▶ [Directions] What you need to produce from the material below is an exact transcription of the lines from the one with "Screen dimensions: 615x387" through the one with "Task: Click the 5–6 place row label", both included, and no other line.

▶ [Extracted entries]
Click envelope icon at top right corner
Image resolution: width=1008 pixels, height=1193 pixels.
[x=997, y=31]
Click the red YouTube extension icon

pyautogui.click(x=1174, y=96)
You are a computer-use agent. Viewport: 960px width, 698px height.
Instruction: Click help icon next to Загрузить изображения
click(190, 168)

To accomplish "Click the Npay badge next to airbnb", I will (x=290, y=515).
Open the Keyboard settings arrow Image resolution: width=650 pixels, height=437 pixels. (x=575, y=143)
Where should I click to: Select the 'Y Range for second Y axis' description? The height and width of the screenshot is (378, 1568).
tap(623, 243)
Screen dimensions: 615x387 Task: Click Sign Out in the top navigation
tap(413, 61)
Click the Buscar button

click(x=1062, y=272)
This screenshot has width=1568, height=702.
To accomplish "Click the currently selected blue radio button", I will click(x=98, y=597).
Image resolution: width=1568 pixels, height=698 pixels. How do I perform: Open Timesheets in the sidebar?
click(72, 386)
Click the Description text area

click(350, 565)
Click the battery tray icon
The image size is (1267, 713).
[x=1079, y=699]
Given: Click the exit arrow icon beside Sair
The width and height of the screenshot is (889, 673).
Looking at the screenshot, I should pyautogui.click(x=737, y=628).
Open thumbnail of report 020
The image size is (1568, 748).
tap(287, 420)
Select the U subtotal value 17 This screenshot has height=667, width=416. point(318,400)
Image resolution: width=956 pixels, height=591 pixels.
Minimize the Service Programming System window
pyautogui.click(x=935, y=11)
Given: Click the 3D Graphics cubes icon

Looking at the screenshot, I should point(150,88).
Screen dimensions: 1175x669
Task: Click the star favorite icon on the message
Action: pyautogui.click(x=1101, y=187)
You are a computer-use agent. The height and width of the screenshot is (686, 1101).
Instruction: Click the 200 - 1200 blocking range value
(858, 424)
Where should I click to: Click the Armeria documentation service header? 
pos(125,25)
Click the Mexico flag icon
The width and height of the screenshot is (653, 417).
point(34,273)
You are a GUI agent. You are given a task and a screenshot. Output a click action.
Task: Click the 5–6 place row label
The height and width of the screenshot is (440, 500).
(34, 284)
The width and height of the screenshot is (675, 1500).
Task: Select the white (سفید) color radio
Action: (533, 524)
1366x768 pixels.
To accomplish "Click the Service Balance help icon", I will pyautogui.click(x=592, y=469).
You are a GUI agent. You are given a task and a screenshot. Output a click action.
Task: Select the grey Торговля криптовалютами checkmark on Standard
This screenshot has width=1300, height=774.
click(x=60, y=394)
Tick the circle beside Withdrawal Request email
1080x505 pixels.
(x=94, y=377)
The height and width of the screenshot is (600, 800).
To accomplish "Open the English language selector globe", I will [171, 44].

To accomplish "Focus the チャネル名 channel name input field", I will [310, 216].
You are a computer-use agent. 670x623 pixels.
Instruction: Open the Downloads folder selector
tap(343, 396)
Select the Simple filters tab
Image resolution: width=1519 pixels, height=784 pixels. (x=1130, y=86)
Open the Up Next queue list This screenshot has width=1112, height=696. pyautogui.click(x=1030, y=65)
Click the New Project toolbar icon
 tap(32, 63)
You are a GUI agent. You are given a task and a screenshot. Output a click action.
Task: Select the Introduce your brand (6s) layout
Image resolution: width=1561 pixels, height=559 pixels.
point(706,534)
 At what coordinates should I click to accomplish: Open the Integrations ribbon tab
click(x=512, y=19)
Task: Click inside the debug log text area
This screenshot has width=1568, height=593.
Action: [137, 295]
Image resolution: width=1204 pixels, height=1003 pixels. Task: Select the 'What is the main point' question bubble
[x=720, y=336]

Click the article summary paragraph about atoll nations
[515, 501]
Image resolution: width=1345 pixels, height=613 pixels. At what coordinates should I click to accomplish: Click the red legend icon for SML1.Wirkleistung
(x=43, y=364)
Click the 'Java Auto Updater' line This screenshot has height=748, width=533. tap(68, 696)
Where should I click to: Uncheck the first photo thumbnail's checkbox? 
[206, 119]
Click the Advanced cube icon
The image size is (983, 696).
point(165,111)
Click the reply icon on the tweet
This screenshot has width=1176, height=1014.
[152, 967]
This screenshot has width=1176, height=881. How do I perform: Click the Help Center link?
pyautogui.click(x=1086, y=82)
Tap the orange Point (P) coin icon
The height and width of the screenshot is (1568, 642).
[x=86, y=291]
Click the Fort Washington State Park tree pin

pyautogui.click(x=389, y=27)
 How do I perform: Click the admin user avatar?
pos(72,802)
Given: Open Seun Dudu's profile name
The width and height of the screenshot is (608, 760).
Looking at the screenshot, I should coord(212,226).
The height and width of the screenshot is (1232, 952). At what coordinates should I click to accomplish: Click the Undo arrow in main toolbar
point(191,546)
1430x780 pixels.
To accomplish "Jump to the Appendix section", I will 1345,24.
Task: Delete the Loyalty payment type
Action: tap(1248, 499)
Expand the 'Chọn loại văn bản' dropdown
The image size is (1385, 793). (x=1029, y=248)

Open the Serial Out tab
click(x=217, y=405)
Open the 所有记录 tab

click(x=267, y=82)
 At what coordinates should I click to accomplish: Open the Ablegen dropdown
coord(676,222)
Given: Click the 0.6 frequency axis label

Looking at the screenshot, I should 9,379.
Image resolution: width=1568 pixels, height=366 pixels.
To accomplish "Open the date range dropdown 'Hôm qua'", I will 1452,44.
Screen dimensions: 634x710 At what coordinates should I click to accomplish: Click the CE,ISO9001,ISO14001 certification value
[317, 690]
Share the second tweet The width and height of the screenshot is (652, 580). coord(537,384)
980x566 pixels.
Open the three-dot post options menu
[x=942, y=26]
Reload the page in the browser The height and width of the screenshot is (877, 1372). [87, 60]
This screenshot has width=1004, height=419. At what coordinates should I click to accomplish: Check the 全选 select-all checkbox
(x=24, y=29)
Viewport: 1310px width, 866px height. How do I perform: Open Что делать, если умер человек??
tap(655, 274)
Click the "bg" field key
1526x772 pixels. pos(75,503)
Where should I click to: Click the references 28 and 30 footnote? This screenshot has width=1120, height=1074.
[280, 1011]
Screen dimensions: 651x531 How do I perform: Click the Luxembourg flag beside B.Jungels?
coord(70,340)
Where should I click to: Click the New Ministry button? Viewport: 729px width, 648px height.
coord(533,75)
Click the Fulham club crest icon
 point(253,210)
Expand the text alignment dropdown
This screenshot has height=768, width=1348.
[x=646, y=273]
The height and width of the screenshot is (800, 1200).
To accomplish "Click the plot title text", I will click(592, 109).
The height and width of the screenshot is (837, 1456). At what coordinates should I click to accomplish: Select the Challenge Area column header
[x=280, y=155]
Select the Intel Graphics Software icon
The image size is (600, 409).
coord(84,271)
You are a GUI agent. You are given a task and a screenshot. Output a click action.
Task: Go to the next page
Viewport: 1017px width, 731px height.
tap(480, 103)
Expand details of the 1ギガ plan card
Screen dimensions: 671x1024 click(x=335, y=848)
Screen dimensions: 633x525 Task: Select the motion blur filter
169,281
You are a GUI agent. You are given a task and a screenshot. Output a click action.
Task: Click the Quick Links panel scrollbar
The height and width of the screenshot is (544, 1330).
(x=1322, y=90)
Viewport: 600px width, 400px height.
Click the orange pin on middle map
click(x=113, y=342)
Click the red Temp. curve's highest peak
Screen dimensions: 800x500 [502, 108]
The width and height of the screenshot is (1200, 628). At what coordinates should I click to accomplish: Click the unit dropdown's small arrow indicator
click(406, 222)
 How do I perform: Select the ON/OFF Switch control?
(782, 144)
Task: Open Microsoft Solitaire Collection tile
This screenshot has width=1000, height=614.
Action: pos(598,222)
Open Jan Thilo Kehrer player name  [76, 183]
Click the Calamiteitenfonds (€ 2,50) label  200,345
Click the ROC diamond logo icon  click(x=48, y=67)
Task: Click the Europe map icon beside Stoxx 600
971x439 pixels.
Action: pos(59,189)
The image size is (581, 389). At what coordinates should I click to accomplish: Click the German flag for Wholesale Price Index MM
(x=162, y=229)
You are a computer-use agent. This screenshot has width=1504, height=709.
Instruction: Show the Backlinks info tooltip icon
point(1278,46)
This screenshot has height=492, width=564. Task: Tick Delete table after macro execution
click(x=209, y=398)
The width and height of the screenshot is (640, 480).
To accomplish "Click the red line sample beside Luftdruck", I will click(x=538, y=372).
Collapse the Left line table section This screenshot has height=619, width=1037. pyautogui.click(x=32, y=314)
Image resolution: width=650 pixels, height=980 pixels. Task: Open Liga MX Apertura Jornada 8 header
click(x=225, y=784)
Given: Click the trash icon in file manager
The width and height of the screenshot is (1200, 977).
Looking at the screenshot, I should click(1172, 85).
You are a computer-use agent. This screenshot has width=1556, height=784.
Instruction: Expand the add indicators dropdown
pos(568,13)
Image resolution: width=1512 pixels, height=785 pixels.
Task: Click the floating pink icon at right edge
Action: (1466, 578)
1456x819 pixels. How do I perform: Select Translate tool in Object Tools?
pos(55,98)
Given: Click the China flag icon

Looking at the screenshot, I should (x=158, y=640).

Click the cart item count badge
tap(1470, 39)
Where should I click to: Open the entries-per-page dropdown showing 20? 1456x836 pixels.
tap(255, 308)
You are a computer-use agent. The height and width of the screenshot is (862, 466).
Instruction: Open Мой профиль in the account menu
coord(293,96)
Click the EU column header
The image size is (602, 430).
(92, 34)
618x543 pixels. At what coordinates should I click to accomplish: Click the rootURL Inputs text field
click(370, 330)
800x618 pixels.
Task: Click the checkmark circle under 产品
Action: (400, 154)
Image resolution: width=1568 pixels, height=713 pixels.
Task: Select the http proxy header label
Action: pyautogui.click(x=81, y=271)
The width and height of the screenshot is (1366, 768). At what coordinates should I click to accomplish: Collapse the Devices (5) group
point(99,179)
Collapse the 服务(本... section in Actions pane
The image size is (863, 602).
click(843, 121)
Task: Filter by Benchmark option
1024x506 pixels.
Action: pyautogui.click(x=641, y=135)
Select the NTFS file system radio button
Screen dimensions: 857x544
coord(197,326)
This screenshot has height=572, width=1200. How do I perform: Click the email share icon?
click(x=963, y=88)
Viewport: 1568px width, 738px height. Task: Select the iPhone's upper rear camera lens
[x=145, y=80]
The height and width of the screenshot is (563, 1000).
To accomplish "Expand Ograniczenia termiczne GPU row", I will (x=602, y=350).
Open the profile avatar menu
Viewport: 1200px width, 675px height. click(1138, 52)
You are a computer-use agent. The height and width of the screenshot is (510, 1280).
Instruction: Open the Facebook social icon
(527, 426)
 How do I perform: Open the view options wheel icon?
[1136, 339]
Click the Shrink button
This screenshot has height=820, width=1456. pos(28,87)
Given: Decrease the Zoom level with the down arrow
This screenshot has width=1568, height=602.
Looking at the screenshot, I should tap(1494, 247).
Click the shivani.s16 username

▶ [Answer below]
Screen dimensions: 615x387 Task: Click Sign Out in the top navigation
tap(413, 61)
Click the Buscar button

click(x=1062, y=272)
This screenshot has width=1568, height=702.
To accomplish "Click the currently selected blue radio button", I will click(x=98, y=597).
Image resolution: width=1568 pixels, height=698 pixels. How do I perform: Open Timesheets in the sidebar?
click(72, 386)
Click the Description text area

click(350, 565)
Click the battery tray icon
The image size is (1267, 713).
[x=1079, y=699]
Given: Click the exit arrow icon beside Sair
The width and height of the screenshot is (889, 673).
Looking at the screenshot, I should pyautogui.click(x=737, y=628).
Open thumbnail of report 020
The image size is (1568, 748).
tap(287, 420)
Select the U subtotal value 17 This screenshot has height=667, width=416. point(318,400)
Image resolution: width=956 pixels, height=591 pixels.
Minimize the Service Programming System window
pyautogui.click(x=935, y=11)
Given: Click the 3D Graphics cubes icon

Looking at the screenshot, I should point(150,88).
Screen dimensions: 1175x669
Task: Click the star favorite icon on the message
Action: pyautogui.click(x=1101, y=187)
You are a computer-use agent. The height and width of the screenshot is (686, 1101).
Instruction: Click the 200 - 1200 blocking range value
(858, 424)
Where should I click to: Click the Armeria documentation service header? 
pos(125,25)
Click the Mexico flag icon
The width and height of the screenshot is (653, 417).
point(34,273)
You are a GUI agent. You are given a task and a screenshot. Output a click action.
Task: Click the 5–6 place row label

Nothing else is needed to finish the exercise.